The sciplatlab images are 4GB. Image pull time for those images decreased from 4 minutes to 30 seconds using image streaming.

Image streaming is per project by enabling the containerfilesystem.googleapis.com API. This was enabled via Terraform for the Interim Data Facility environments.

Workload Identity#

Workload Identity is used by Cachemachine to authenticate to the GAR API. Workload Identity allows Kubernetes service accounts to impersonate Google Cloud Platform (GCP) Service Accounts to authenticate to GCP services. Workload Identity is enabled on all of the Rubin Science Platform (RSP) Google Kuberentes Engine (GKE) Clusters.

The binding between the Kubernetes and the GCP service account is done through IAM permissions deployed via Terraform.
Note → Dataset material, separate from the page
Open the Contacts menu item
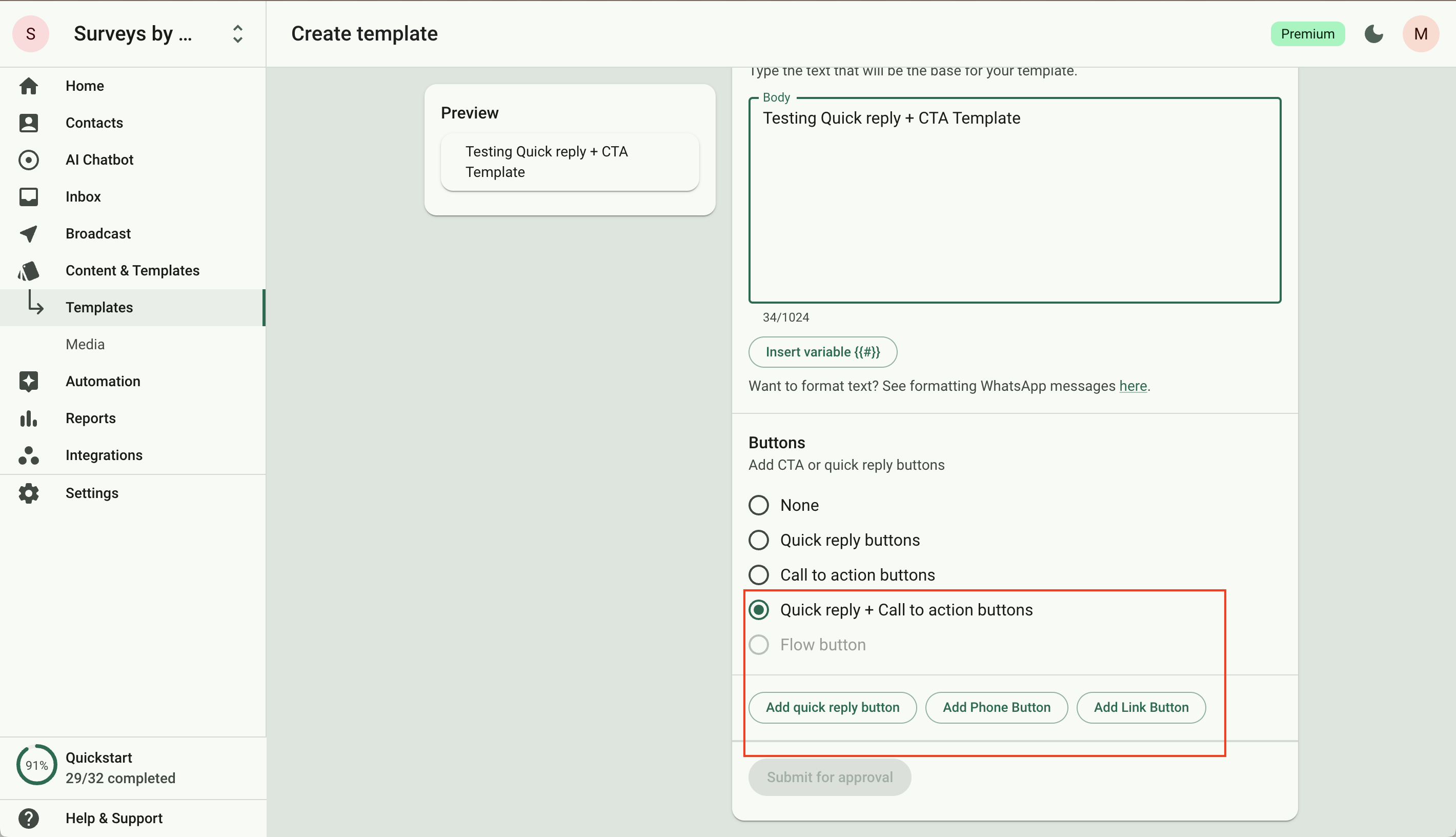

The following Kubernetes annotation must be added to the Kubernetes ServiceAccount object as deployed via Phalanx to bind that service account to the GCP service account.

serviceAccount:
  annotations: {
    iam.gke.io/gcp-service-account: cachemachine-wi@science-platform-dev-7696.iam.gserviceaccount.com
  }

To troubleshoot or validate Workload Identity, a test pod can be provisioned using these instructions.

Validating operations#

To validate cachemachine is running, check the status page at https://data-dev.lsst.cloud/cachemachine/jupyter. (Replace data-dev with the appropriate environment.) Check the common_cache key for cached images, and see if images_to_cache is blank or only showing new images that are in the process of being downloaded.

Future work#

Cachemachine and Nublado both default to configuring an image pull secret when spawning pods. This value is not used by GAR. In GKE, the nodes default to using the built-in service account to pull images. This means we can drop the pull-secret secret and its configuration when GAR is in use.
Image streaming is currently a per-region setting. If GKE clustes are deployed outside of us-central1 in the future, a GAR repository should be created for that region to stream images.